■ **WORK REQUIRED**:
What you write should be the line containing "Instruction: Click the green" followed by every line after it to the end of the listing, exactly as given, and nothing more.

■ **RECORDS**:
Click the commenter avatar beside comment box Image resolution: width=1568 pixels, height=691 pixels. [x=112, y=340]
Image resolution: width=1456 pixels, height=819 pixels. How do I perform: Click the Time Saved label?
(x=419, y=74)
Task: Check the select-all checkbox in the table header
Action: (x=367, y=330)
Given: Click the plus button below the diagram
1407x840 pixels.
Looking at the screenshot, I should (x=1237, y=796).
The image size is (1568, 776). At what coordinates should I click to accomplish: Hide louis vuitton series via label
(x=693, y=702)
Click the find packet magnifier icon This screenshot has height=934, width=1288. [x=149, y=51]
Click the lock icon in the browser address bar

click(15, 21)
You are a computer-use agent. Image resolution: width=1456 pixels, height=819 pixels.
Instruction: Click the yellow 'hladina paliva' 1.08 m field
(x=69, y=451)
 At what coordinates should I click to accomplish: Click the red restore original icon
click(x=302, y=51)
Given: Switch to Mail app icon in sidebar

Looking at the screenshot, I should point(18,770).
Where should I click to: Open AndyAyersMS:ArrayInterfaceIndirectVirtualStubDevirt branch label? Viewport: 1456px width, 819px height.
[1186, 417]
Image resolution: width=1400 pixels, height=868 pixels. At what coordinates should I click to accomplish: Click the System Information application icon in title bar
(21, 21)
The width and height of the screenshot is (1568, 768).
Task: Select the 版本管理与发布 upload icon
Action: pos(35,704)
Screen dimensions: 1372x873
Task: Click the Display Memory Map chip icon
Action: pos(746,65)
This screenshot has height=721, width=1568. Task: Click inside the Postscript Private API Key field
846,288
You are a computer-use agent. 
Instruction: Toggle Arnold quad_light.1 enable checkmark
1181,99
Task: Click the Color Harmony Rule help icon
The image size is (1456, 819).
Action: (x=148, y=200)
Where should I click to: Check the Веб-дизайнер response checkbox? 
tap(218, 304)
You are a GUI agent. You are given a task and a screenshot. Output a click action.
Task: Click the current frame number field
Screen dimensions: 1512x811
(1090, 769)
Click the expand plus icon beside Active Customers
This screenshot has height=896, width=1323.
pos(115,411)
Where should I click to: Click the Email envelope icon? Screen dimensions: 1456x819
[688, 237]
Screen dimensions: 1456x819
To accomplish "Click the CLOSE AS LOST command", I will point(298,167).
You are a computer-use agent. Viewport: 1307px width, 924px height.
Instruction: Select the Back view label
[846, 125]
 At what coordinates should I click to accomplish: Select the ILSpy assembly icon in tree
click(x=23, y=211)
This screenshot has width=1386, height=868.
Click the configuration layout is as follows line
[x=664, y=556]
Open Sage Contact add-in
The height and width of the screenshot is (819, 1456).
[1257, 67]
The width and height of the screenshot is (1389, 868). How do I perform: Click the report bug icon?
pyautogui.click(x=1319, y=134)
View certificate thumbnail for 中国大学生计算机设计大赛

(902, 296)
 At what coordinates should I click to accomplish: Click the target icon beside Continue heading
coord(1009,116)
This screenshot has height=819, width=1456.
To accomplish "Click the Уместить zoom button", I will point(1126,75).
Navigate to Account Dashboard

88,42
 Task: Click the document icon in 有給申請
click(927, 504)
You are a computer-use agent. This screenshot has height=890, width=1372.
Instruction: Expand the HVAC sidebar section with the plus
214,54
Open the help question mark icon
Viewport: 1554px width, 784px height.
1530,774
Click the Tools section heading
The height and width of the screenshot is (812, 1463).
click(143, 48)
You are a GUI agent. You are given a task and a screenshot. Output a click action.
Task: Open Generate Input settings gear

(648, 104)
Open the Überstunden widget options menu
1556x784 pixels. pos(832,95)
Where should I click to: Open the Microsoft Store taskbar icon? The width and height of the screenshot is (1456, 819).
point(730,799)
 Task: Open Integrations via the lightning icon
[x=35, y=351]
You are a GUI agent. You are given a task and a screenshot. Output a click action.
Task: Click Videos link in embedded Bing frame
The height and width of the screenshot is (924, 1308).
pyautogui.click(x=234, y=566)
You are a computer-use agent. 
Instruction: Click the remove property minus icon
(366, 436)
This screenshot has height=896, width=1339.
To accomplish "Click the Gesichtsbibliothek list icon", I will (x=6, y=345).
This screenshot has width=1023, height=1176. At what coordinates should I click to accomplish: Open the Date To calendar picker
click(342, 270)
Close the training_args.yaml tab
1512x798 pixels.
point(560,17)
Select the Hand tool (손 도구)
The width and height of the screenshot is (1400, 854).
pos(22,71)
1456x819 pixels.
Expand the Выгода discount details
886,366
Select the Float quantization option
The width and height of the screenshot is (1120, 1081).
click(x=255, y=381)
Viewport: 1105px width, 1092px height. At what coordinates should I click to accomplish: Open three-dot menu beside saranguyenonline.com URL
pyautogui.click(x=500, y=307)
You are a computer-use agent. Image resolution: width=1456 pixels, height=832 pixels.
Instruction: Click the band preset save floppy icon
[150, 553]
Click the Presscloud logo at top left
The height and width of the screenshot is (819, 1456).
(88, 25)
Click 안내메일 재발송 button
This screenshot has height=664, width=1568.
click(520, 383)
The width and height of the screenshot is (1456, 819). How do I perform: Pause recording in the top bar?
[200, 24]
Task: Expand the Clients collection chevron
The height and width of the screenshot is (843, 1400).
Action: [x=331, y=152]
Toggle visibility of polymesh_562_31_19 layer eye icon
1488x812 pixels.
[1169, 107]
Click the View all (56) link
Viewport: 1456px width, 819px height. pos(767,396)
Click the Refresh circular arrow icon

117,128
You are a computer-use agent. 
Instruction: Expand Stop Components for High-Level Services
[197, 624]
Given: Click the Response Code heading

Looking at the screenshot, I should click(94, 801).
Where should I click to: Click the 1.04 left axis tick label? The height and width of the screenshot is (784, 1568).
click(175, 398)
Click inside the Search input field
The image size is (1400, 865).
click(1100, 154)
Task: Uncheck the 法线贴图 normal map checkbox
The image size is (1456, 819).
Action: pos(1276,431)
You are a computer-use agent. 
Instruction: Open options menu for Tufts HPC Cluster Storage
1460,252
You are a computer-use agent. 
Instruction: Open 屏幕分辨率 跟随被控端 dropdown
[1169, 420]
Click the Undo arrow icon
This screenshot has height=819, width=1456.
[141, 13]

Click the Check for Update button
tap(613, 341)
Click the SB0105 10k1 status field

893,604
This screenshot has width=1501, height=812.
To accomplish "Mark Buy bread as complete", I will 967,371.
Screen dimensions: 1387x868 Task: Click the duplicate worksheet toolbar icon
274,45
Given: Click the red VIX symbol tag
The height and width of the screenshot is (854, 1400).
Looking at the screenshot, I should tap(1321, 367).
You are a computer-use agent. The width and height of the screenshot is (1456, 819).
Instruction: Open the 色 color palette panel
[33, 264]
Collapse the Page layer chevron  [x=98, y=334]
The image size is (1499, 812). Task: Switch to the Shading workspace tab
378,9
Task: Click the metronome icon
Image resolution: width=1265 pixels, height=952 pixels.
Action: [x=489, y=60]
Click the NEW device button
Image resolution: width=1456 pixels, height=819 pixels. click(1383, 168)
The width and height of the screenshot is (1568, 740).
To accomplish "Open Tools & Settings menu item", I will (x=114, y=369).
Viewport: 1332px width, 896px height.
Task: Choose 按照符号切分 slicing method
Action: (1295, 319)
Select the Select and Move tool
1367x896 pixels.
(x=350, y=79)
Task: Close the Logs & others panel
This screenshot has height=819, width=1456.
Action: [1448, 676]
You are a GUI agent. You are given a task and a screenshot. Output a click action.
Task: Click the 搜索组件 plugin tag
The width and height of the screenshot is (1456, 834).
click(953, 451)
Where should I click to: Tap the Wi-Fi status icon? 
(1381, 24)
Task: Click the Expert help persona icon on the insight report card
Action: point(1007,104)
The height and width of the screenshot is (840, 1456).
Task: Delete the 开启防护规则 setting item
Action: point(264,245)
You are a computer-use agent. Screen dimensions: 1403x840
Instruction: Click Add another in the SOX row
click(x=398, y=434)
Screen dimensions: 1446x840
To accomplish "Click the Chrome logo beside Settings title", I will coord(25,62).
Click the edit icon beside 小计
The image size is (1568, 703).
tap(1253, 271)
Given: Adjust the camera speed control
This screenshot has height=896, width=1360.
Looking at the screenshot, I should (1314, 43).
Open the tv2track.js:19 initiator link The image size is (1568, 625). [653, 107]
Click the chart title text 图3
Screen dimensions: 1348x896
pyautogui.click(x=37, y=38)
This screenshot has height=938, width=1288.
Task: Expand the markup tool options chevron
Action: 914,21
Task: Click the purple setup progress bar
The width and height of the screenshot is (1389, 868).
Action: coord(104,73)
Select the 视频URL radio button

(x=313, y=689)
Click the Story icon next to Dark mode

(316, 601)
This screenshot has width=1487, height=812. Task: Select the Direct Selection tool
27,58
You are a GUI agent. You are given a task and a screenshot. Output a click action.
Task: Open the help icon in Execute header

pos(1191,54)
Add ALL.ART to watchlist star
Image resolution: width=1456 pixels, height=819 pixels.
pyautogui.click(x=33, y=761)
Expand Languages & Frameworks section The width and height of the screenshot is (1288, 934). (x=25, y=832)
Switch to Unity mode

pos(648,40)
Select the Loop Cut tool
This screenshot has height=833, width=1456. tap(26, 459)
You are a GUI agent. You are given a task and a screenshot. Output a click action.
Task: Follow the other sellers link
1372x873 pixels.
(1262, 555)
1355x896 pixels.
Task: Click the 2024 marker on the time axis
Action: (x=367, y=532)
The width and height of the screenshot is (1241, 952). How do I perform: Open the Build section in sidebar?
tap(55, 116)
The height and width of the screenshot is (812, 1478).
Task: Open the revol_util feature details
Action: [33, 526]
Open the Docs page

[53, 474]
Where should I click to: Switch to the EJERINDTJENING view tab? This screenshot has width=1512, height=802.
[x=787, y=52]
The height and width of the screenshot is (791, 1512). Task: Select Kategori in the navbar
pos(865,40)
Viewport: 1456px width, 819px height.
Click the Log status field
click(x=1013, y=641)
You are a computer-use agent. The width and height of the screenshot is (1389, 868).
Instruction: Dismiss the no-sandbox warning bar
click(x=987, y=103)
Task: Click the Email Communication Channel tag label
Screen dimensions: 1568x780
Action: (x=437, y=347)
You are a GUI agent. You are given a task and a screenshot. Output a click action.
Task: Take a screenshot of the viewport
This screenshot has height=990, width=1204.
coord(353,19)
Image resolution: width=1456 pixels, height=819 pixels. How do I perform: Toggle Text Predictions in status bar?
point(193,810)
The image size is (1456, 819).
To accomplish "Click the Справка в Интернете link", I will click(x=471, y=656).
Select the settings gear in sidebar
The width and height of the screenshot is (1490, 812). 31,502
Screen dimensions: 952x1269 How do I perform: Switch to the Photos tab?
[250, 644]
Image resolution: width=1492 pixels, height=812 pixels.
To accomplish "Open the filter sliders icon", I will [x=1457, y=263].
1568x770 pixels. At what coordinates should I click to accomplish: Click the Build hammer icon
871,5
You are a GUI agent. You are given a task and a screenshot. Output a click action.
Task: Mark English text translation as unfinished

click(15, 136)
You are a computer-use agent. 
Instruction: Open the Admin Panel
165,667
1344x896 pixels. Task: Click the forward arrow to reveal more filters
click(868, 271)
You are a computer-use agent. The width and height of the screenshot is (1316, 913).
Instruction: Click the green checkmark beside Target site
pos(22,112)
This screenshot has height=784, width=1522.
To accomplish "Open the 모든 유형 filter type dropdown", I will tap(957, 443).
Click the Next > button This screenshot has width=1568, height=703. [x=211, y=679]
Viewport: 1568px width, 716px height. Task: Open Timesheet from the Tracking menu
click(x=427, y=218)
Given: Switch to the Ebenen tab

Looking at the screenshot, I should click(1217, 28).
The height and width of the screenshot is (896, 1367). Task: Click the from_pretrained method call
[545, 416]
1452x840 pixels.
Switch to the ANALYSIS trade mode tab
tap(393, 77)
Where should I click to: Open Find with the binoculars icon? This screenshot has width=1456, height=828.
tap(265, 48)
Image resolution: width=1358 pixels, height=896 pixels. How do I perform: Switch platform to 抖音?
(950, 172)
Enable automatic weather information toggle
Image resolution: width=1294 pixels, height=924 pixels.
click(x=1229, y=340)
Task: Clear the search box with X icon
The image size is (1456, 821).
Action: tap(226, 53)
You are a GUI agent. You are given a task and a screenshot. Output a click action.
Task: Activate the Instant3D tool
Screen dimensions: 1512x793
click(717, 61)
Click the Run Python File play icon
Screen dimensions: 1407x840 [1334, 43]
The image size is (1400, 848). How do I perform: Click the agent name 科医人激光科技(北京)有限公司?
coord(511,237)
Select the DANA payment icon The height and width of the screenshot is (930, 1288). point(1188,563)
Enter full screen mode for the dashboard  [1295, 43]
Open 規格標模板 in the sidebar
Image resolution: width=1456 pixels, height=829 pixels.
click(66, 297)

■ **ANSWER TO THIS EXERCISE**:
Instruction: Click the green checkmark beside Target site
pos(22,112)
This screenshot has height=784, width=1522.
To accomplish "Open the 모든 유형 filter type dropdown", I will tap(957, 443).
Click the Next > button This screenshot has width=1568, height=703. [x=211, y=679]
Viewport: 1568px width, 716px height. Task: Open Timesheet from the Tracking menu
click(x=427, y=218)
Given: Switch to the Ebenen tab

Looking at the screenshot, I should click(1217, 28).
The height and width of the screenshot is (896, 1367). Task: Click the from_pretrained method call
[545, 416]
1452x840 pixels.
Switch to the ANALYSIS trade mode tab
tap(393, 77)
Where should I click to: Open Find with the binoculars icon? This screenshot has width=1456, height=828.
tap(265, 48)
Image resolution: width=1358 pixels, height=896 pixels. How do I perform: Switch platform to 抖音?
(950, 172)
Enable automatic weather information toggle
Image resolution: width=1294 pixels, height=924 pixels.
click(x=1229, y=340)
Task: Clear the search box with X icon
The image size is (1456, 821).
Action: tap(226, 53)
You are a GUI agent. You are given a task and a screenshot. Output a click action.
Task: Activate the Instant3D tool
Screen dimensions: 1512x793
click(717, 61)
Click the Run Python File play icon
Screen dimensions: 1407x840 [1334, 43]
The image size is (1400, 848). How do I perform: Click the agent name 科医人激光科技(北京)有限公司?
coord(511,237)
Select the DANA payment icon The height and width of the screenshot is (930, 1288). point(1188,563)
Enter full screen mode for the dashboard  [1295, 43]
Open 規格標模板 in the sidebar
Image resolution: width=1456 pixels, height=829 pixels.
click(66, 297)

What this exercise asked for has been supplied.